* Document extract *

--- Begin ---

This category of evidence is very valuable for Smith’s case. It forces jurors to confront the inherent contradiction in Trump’s public statements about election results, which amount to, “If I win, it’s a fair election, but if I lose it’s fraud.” This is the type of argument that makes it difficult to maintain that Trump was acting in good faith, and it’s a strong point in the government’s case. Smith points to a question during the 2020 debate where the moderator reminded Trump of the American tradition of a peaceful transfer of power and asked Trump whether he was willing to commit to that principle. Trump responded, “What I’m saying is that I will tell you at the time. I’ll keep you in suspense. OK?”

  • Evidence of Trump and his unindicted Co-Conspirators’ Knowledge of the Unfavorable Election Results and Motive and Intent to Subvert Them: Things get interesting here. Smith references an “agent” of Trump’s (the agent language is important because it means Trump is responsible for this person’s conduct) who was a campaign employee and sent texts to a campaign lawyer in Detroit encouraging rioting and other obstruction at the TCF Center where the vote count was taking place as it trended against Trump. Then we get this very interesting section in the pleading:


It’s so frustratingly reminiscent of the Mueller Report!

Something about this witness, perhaps their identity or status as a cooperating witness, or something in the substance of their testimony, is being protected from public disclosure for the moment. The redaction follows this sentence, “the Campaign Employee encouraged rioting and other methods of obstruction when he learned that the vote count was trending in favor of the defendant’s opponent.” Prosecutors pick back up to say they will offer evidence that as the vote began to go Biden’s direction, “a large number of untrained individuals flooded the TCF Center and began making illegitimate and aggressive challenges to the vote count.”

Even without knowing what comes in between those two bookend sentences, we know enough now to see that Smith has a compelling example that connects Trump’s knowledge he was losing to a willingness to unleash violence to interfere with finalizing the count.

--- End ---

* Provided records *
--- Begin ---

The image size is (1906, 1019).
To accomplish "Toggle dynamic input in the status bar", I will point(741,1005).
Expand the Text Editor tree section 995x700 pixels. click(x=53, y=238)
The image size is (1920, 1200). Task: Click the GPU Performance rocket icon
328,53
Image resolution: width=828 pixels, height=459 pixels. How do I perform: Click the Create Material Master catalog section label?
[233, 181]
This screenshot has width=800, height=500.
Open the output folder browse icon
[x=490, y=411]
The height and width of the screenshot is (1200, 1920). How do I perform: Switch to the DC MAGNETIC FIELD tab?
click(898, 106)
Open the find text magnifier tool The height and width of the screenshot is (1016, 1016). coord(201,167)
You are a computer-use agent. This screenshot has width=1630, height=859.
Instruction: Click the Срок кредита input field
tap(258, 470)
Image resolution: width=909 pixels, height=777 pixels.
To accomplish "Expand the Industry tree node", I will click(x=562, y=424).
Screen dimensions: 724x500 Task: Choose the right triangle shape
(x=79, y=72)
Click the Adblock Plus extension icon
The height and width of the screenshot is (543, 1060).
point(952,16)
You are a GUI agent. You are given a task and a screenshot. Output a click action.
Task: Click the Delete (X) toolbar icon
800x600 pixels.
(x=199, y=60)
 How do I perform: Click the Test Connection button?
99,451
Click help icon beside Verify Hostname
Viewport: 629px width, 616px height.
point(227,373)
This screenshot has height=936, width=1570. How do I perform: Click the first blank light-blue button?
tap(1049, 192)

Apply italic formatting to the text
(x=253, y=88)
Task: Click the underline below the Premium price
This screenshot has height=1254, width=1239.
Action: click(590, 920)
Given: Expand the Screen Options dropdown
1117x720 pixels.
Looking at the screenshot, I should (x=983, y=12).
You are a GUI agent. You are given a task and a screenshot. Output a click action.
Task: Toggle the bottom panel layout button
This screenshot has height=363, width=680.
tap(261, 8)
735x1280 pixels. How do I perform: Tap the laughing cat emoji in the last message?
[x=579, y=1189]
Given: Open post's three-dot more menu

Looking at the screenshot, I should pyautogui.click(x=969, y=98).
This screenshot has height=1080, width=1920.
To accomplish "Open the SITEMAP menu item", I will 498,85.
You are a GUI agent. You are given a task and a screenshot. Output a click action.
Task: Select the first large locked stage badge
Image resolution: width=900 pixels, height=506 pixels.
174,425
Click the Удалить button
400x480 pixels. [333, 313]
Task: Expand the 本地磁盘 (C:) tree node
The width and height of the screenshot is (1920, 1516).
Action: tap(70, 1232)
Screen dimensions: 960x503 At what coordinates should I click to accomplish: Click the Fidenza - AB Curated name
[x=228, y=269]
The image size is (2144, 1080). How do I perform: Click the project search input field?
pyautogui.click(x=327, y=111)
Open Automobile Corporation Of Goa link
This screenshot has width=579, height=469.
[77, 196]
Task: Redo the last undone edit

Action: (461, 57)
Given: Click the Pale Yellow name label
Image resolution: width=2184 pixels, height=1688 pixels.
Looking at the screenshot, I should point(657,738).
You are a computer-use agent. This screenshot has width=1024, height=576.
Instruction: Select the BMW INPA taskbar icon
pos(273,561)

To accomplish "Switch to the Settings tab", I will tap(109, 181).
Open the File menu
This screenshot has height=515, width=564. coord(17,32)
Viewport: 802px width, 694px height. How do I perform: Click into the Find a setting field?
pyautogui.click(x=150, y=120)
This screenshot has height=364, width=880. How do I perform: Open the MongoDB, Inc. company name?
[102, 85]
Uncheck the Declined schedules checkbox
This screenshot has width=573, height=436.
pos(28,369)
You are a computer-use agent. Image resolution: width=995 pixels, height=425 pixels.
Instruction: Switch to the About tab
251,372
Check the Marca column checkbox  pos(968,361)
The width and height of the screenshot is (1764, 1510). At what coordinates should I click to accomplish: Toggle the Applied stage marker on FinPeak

--- End ---

* Exercise aim *
Continue the commentary on the prosecution's evidence in the election case against Trump, starting after its final sentence.

* Output *
Part 3

The government concludes this section by noting that as his agent was seeking to disrupt the count with riots, Trump began to make knowingly false statements about the count at the TCF Center. They write, “this evidence is admissible to demonstrate that the defendant, his co-conspirators, and agents had knowledge that the defendant had lost the election, as well as their intent and motive to obstruct and overturn the legitimate results.” This is an example of how Smith will use evidence of specific incidents to substantiate the overall charges against Trump. 404(b) evidence is important in part because it gives jurors confidence that what happened when a crime was committed wasn’t a mistake because the defendant manifested a similar intent on another occasion when something similar took place.

  • Pre- and Post-Conspiracy Evidence Trump and his Co-Conspirators Suppressed Proof Their Fraud Claims Were False and Retaliated Against Officials Who Undermined Their Criminal Plans: Smith makes it explicit in this pleading. He has evidence Trump “repeatedly sidelined advisors and officials who told him or the public the truth about the election results” as part of a deliberate plan and that Trump and his co-conspirators “continued their efforts to stifle any dissent to their false claims of election fraud” even after the conspiracies charged by the government ended. That has always been a fair assumption based on what we observed, but Smith confirms he’s got the goods that lets him prove it beyond a reasonable doubt.
The example he offers involves the Republican National Committee’s (RNC) Chief Counsel at the time, whom Smith alleges Trump and one of his co-conspirators retaliated against for publicly refuting their lies about election fraud. He’s not named in the pleading, but the description matches Justin Riemer, who it was reported as far back as July 2021 had laughed off Trump’s fraud claims following the election.

There are a couple of large redacted blocks in this part of Smith’s pleading. But enough is made public for us to understand prosecutors have evidence that the retaliation continued after Trump left office and the conspiracy Smith has charged Trump with ended. Riemer appears to have his own law firmthese days and bills himself as an election law lawyer who has “been advising clients and high-ranking Republican officials on election and political law matters for nearly 15 years.” It’s all very interesting. Even though we don’t know what all of Smith’s evidence here looks like because of the redactions, we get his full assessment of what it’s available to prove: “The defendant and his co-conspirators’ and agents’ aggression in stifling dissent against election fraud claims before, during, and after the charged conspiracies is admissible to demonstrate the defendant and his co-conspirators’ knowledge that their fraud claims were false, to establish their plan for depicting their election lies as true, and to show their intent to silence anyone who refuted their false claims.” If knowledge is the key to the case against Trump, Smith seems to have been amassing a good bit of it.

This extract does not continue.